Fellow hardcore founding father MDC, which originated in Texas before relocating to San Francisco in the ’80s, joins D.O.A. on its Pacific Northwest dates. The band, based in Portland since 2004, celebrates its 39th anniversary this year with two original members in its lineup: vocalist Dave Dictor and drummer Al Schvitz.
The two bands have a long-standing friendship with a shared history of political punk-rock rabble-rousing. While D.O.A. spearheaded Canadian hardcore, MDC — along with The Dicks and Big Boys — created the punk rock scene in Austin, Texas, in the late ’70s.
“It had a very great scene.
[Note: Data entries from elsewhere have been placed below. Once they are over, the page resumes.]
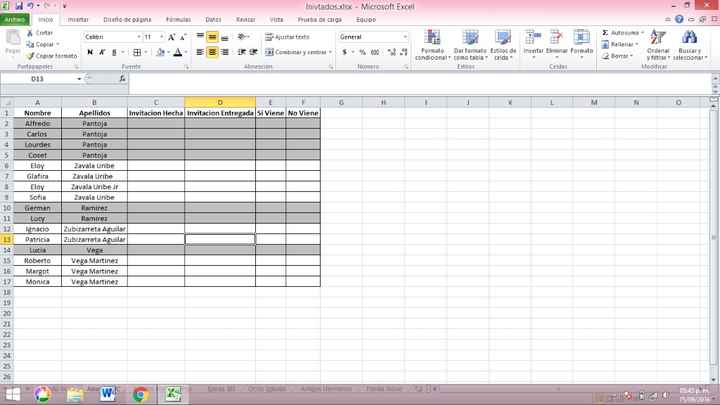
Task: Click the Cortar scissors icon
Action: pos(30,32)
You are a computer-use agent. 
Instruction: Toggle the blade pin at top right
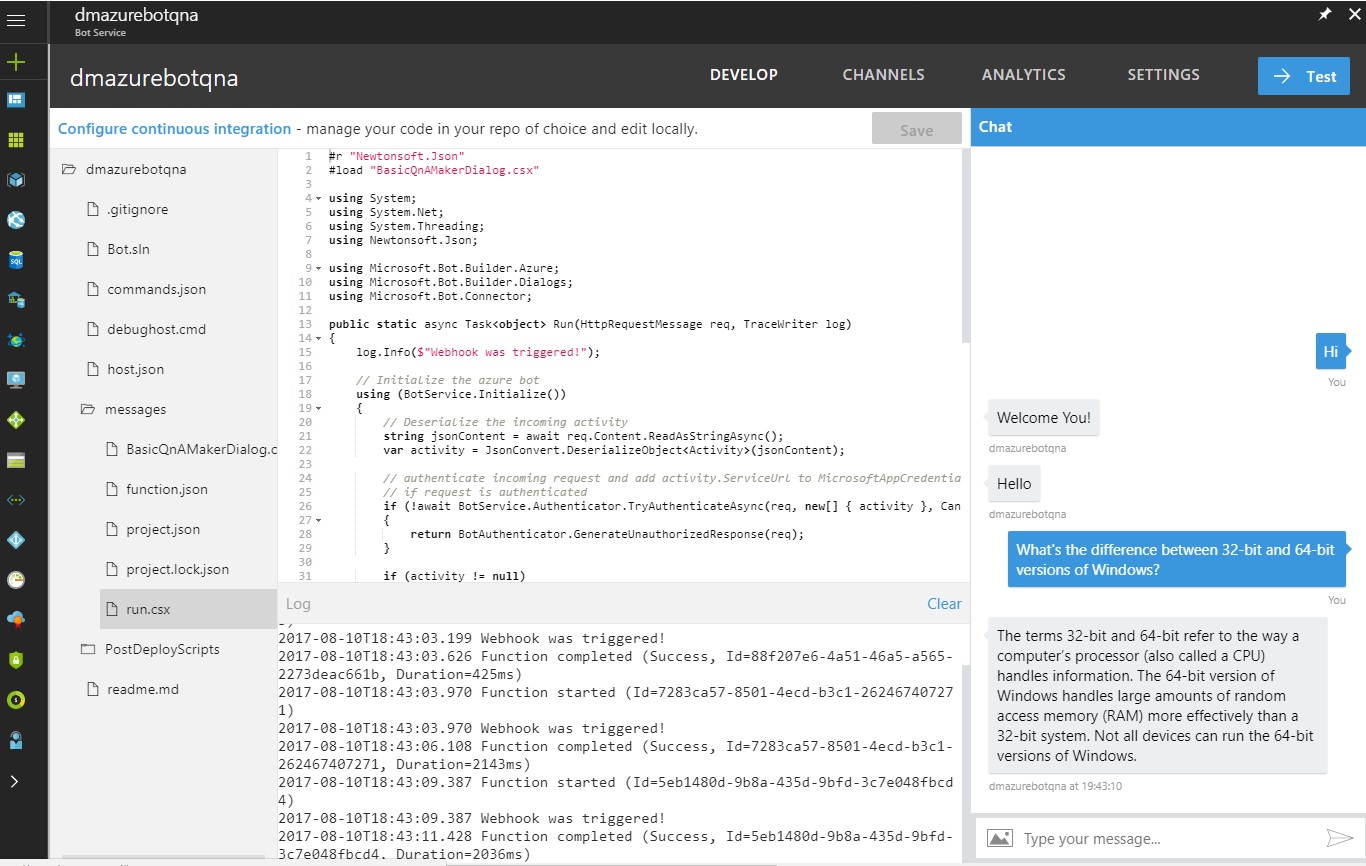pyautogui.click(x=1324, y=14)
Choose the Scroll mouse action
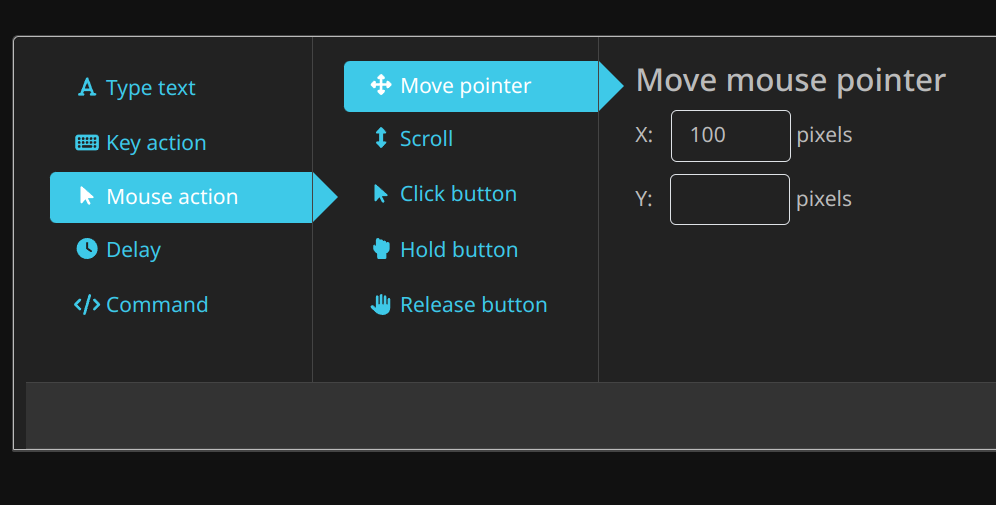This screenshot has width=996, height=505. 426,139
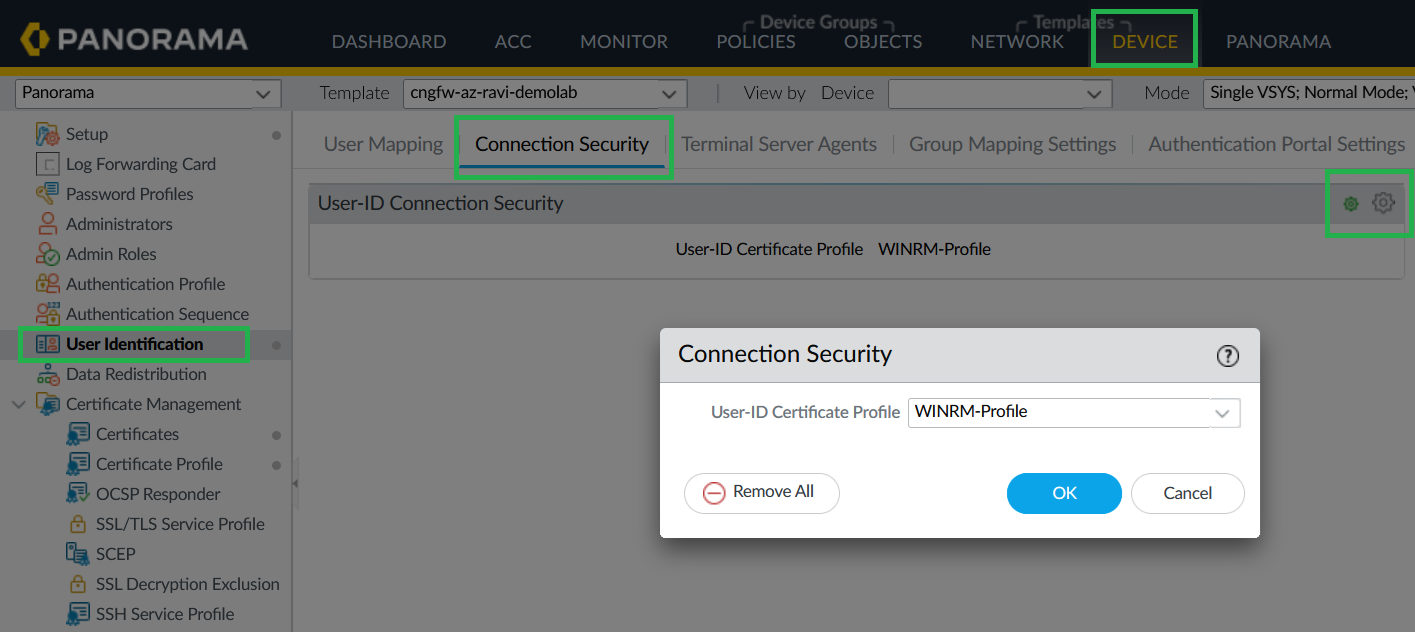Click the SCEP icon in sidebar
Image resolution: width=1415 pixels, height=632 pixels.
click(x=78, y=554)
I mean, of course, if you went five miles outside of Austin, Texas, city limits, you’d get your ass handed to you, and we almost did many times,” Dictor said from Portland.
Its confrontational songs were backed up by the band name, which originally stood for Millions of Dead Cops (the title of the band’s 1982 debut album, which was championed by Nirvana’s Kurt Cobain). Since that release, Dictor and company have shifted the acronym almost every album and tour, including Multi-Death Corporation, Millions of Damn Christians, Metal Devil Cokes and, for the current tour, Millions of Deceived Citizens. (Dictor even used the acronym for his 2016 memoir, “Memoir from a Damaged Civilization: Stories of Punk, Fear, and Redemption.”)
“We were Millions of Dead Cops in ’81 and ’82, and it was unbelievable going through a border, unbelievable getting stopped by the police after a show,” Dictor said. “They threatened our lives; they made it so scary. We once weren’t allowed into England; we once weren’t allowed into Canada just based on the name of our band. So we started saying MDC, and then, we became the Multi-Death Corporation, which everyone seems to love. We get pulled over by a cop: ‘What does that MDC stand for?’ ‘Oh, Multi-Death Corporation.’ He goes, ‘Cool name.’”
Earlier this year, MDC embarked on a “punk the vote” tour, registering fans to vote across the country. The group also released the album “Mein Trumpf” last year, which featured an updated version of its song “Born to Die” and its fist-pumping chant: “No war, no KKK, no fascist U.S.A.,” but with “Trump” in place of “war.”
The slogan went mainstream in 2016 when Green Day incorporated the chant into its performance of its song “Bang Bang” at the American Music Awards.
“It’s pretty incredible, and there’s nothing like it for me,” Dictor said. “I saw on CNN, I saw this little African-American woman looking at these alt-right guys … going, ‘No Trump, no KKK, no fascist U.S.A.!’ I almost cried, just like, wow, my words. These words that we sang can give voice to an older woman in her late 80s standing off against these … creeps. I feel proud.”